Lee expressed frustration over the caution of many in Congress when it comes to describing not just what happened when supporters of Trump stormed the Capitol but also what motivated the seditionists.
“The fundamental flaw, to my view, is that Congress has not responded to the roots of what happened in January 6, to get to the heart of the matter,” said the Pennsylvania lawmaker. “We can’t confront something if we won’t call it by its name.”
The name Lee uses is “white supremacy.” She’s not alone in this regard. Biden said in an October address at an event celebrating the Rev. Martin Luther King Jr. Memorial in Washington that the “violent, deadly insurrection on the Capitol nine months ago, it was about white supremacy, in my opinion.”
Yet, while some Democratic leaders in Congress and the White House have acknowledged the roots of the insurrection, they have not taken the necessary next step of holding allies and supporters of the attack accountable, even as these allied legislators continue to advance their racist strategy to disenfranchise people of color at the ballot box.
“Throughout our history, we have coddled white supremacists. We have handled white supremacy with kid gloves,” she explained. “We have to see it for what it is. We have to see where these things are coming from. And we have to respond based on that understanding.”
GETTING SERIOUS ABOUT ACCOUNTABILITY
In particular, said the 34-year-old Howard University School of Law graduate, it is vital to call out double standards. When working-class people of color are accused of even minor misdeeds, she noted, they face harsh penalties Yet powerful political figures whose words and deeds encouraged a deadly attack by insurrectionists on the Capitol are still sitting in Congress.
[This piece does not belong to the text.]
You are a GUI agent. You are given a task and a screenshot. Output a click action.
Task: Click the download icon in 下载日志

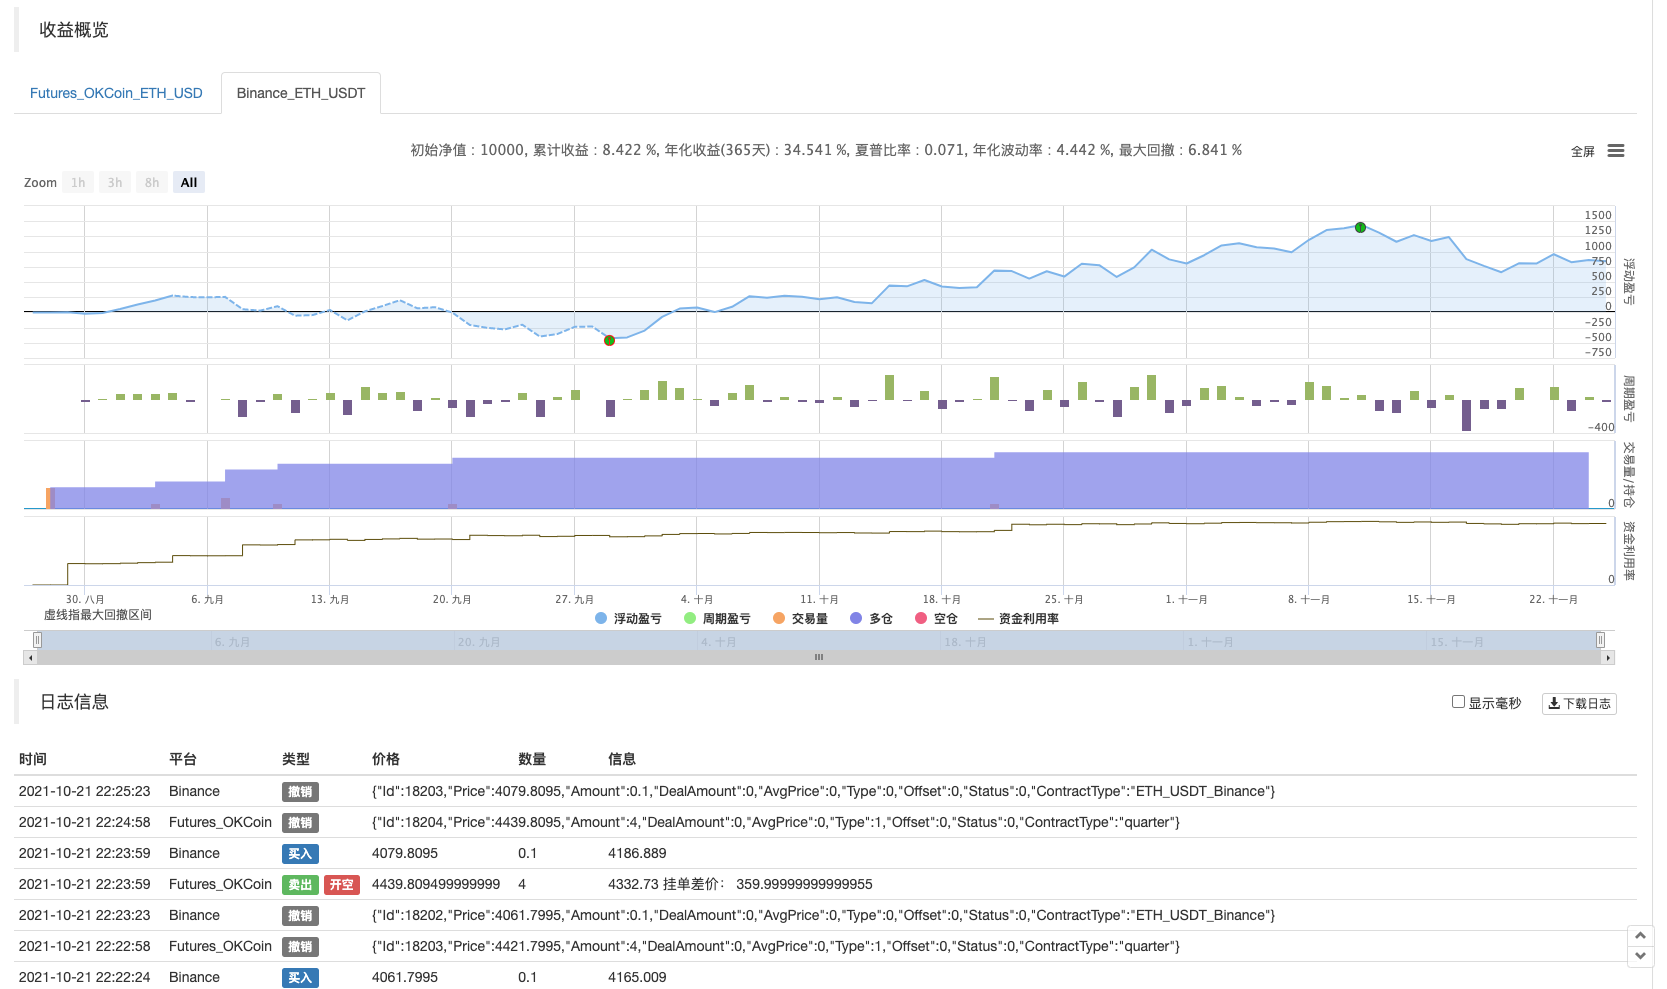1554,704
Lee tweeted in response to the insurrection last year on the morning of January 7, “If a Black man should be permanently disenfranchised for a drug conviction, surely anybody supporting, inciting, and/or participating in insurrection to overthrow legal & democratically achieved election results should prob be disenfranchised and barred from ever serving again.”
When we spoke, she elaborated on that message.
“This idea that our elected servants or our public servants are held to a lower standard is wrong. They should be held to a higher standard,” said Lee. “It’s dangerous to have folks who would so blatantly defy what our democracy stands for, who would defy what our Constitution stands for, and still be allowed to serve in public office. If we are going to protect the democracy that we have in this country, we’re going to have to be serious about it.”
To that end, she supports a proposal by Representative Cori Bush (D-Mo.), which calls for the House Ethics Committee to determine “whether any and all actions taken by Members of the 117th Congress who sought to overturn the 2020 presidential election violated their oath of office to uphold the Constitution or the Rules of the House of Representatives, and should face sanction, including removal from the House of Representatives.” Lee, as a member of the House, would join the 54 cosponsors of Bush’s plan.
Lee would also add a sense of urgency to debates about whether the federal government should intervene to prevent extreme gerrymandering, voter suppression, and attempts to overturn election rules and results. The Pennsylvanian pulled no punches in arguing that Democrats must fight harder for democracy.
“That we have a majority and a majority cannot act is wrong,” said Lee. “I’m out talking to people, and I can tell you, they don’t want excuses. They want action.”